→ **WHAT THE EXERCISE ASKS**: From the records below, return every line containing the word "will".

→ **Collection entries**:
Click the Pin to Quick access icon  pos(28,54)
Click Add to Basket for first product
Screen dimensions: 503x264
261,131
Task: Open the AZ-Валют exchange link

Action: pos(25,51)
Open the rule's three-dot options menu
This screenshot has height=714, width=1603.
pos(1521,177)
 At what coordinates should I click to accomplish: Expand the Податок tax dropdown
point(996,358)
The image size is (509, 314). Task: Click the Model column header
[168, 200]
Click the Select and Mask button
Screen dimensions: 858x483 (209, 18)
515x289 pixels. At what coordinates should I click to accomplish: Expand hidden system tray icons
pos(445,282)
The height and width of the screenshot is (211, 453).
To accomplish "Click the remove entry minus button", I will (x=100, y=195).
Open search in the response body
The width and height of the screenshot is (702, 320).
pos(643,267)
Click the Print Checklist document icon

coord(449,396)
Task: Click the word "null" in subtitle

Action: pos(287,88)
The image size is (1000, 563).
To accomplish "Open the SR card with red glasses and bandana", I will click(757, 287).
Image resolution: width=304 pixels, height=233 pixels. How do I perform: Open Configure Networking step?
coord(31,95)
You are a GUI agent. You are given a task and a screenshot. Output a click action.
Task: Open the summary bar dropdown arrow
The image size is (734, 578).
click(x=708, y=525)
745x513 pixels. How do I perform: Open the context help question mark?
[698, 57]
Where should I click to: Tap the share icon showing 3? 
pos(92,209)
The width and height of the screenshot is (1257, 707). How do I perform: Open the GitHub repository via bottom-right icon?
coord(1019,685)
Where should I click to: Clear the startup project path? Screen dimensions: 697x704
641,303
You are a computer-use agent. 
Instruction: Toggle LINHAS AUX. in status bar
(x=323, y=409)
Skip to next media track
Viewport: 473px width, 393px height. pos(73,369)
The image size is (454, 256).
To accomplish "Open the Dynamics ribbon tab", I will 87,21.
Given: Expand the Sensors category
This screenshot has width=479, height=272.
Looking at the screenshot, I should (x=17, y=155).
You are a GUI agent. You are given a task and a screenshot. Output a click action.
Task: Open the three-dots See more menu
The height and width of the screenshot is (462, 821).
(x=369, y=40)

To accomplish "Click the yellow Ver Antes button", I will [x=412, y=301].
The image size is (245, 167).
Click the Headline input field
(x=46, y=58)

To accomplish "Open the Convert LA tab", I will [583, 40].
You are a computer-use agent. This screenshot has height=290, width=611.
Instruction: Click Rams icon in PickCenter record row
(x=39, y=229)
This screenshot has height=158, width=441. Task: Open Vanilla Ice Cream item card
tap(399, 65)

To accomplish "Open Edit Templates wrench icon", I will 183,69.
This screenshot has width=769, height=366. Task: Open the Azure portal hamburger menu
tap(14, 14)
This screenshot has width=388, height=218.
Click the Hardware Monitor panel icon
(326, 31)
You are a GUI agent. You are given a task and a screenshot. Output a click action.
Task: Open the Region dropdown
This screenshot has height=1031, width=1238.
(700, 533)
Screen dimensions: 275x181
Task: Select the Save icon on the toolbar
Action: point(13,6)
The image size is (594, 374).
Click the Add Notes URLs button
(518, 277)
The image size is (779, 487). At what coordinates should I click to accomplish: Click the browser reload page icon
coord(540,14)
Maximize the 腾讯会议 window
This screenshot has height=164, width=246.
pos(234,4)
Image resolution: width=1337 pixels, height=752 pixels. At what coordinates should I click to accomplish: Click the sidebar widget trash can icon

→ **TASK RESPONSE**:
To accomplish "Click the remove entry minus button", I will (x=100, y=195).
To accomplish "Open the SR card with red glasses and bandana", I will click(757, 287).
To accomplish "Open the Dynamics ribbon tab", I will 87,21.
To accomplish "Click the yellow Ver Antes button", I will [x=412, y=301].
To accomplish "Open the Convert LA tab", I will [583, 40].
To accomplish "Open Edit Templates wrench icon", I will 183,69.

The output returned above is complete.